The sight of Samuel Zammo Mcguire, from soapy state school drama Grange Hill, slumped in the backroom of an amusement arcade surrounded by drug paraphernalia, was a ground-breaking representation of the perils of heroin.

His slide into addiction gripped followers of the series and led to a charity single "Just Say No", which climbed to number two in the charts in 1986.

Depicting the decline of the popular cheeky chappy character into a desperate thief who steals a valuable decanter from his own mother to fund his habit was daring for children's TV at the time.

All of which makes the news that the actor who created Zammo, Lee MacDonald, is to join the cast of Eastenders that bit more noteworthy.

Some 32 years since he gave up the role of Zammo, MacDonald, now aged 50 is to play a London bus driver called Terry who goes head to head with the Mick Carter, the landlord of the Queen Vic, in a radio competition.

Concert tickets are up for grabs, but Terry stands in the way of Danny Dyer's Mick, who intends to bag the prize as a surprise for his wife Linda.

MacDonald is far from the first Grange Hill star to graduate to the BBC's flagship soap opera. At least four former alumni of the TV comprehensive have made the leap to Walford.

Susan Tully, who played sulky teen Suzanne Ross had a lengthy stay in Albert Square, as Michelle Fowler, while one of Grange Hill's most popular characters, Tucker Jenkins was the breakthrough role for Todd Carty who later played Michelle's brother Mark.

Singer songwriter Michelle Gayle was a schoolgirl with musical ambitions in Grange Hill before going on to play Hattie Tavernier in Eastenders for three years, while Sean McGuire - Tegs Ratcliffe in Grange Hill - was also Aidan Brosnan, who started out as a promising footballer for Walford FC but ended up a homeless and suicidal squatter.

MacDonald said he was delighted to be making a TV comeback, albeit with only two episodes guaranteed at present. "I am absolutely chuffed to bits and so excited to be briefly joining the cast of EastEnders," he said. "I can't say too much yet - but watch this space! Top banana!"

At the height of the Zammo storyline, and on the back of the Just Say No single, MacDonald and several other members of the cast were invited to the White House to meet Nancy Reagan. A popular but probably apocryphal tale has it that several of them were stoned when they had their audience with the first lady.

This story seems to have arisen as a result of some vainglorious boasting indulged in by Erkan Mustafa, who played Roland in the drama, in the presence of a tabloid reporter.

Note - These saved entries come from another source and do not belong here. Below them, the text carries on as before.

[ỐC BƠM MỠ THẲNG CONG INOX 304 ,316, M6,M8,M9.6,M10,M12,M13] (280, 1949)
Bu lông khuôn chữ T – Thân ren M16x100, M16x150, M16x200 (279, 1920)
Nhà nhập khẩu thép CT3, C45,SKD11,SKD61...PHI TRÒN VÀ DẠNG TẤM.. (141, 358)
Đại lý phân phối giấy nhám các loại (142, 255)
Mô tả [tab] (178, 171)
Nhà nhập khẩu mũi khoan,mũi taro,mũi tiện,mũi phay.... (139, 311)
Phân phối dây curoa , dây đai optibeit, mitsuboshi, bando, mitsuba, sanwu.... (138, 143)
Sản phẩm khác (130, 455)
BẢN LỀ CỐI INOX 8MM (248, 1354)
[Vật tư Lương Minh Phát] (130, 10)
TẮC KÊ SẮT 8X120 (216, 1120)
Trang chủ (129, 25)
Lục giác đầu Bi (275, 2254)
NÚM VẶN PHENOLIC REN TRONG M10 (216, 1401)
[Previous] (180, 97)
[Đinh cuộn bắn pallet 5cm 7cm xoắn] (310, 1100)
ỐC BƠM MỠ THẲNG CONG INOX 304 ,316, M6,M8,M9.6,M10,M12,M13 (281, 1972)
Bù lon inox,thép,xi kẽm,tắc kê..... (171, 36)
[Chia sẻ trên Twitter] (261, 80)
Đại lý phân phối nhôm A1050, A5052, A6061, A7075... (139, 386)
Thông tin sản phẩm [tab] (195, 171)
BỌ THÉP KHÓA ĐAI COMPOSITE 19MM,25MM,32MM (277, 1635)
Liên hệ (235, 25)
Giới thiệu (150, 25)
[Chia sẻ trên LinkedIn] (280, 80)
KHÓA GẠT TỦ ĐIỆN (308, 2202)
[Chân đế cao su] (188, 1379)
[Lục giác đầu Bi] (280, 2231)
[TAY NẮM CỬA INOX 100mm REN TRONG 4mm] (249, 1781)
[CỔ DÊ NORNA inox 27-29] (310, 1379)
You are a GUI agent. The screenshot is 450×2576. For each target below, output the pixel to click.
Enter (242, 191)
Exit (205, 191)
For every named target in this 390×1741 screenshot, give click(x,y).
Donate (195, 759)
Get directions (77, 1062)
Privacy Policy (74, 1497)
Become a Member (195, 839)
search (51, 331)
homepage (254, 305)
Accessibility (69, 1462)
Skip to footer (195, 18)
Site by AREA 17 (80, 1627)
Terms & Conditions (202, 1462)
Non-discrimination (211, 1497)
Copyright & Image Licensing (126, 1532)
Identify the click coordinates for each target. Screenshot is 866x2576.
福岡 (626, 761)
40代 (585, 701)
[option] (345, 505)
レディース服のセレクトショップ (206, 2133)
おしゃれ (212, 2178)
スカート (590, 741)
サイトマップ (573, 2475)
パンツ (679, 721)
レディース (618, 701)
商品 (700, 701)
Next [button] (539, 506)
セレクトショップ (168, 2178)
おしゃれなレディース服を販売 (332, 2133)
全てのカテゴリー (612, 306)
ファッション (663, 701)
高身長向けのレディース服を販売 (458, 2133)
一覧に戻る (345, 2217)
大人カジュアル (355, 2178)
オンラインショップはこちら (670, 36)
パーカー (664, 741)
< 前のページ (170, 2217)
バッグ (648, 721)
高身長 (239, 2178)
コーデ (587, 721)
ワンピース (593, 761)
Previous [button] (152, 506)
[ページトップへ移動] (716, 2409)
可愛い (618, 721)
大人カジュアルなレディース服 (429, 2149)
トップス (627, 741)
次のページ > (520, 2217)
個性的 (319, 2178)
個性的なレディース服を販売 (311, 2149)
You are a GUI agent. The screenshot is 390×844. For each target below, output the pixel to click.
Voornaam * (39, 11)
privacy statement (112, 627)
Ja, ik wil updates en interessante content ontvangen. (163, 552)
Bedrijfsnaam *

Both Mustafa and MacDonald have since debunked the claim, pointing out the unlikeliness of dodging White House security for long enough to smoke any illicit substances.

After five years in the Grange Hill cast, MacDonald left acting behind in an attempt to become a professional boxer, but his dreams were thwarted when he was injured in a car crash.

Since then he has run a locksmith business, while making occasional TV appearances in programmes including The Bill, Birds Of A Feather and A Midsummer Night's Dream.

He has also made appearances as himself in Pointless Celebrities, Cirque de Celebrité and Celebrity Scissorhands.

While the Zammo storyline and the charity single helped raise the profile of drugs, the 'Just Say No' approach has fallen from favour.

Last October, drug and alcohol charity Addaction Scotland cautioned against returning to that message. Gareth Palmer, project manager at Addaction Scotland, said it didn't work and talking to young people was more constructive.

“Telling a teenager to 'just say no’ isn’t helpful and is often counterproductive. Our advice is start the chat, keep talking, listen well and don’t turn it into a big thing," he said.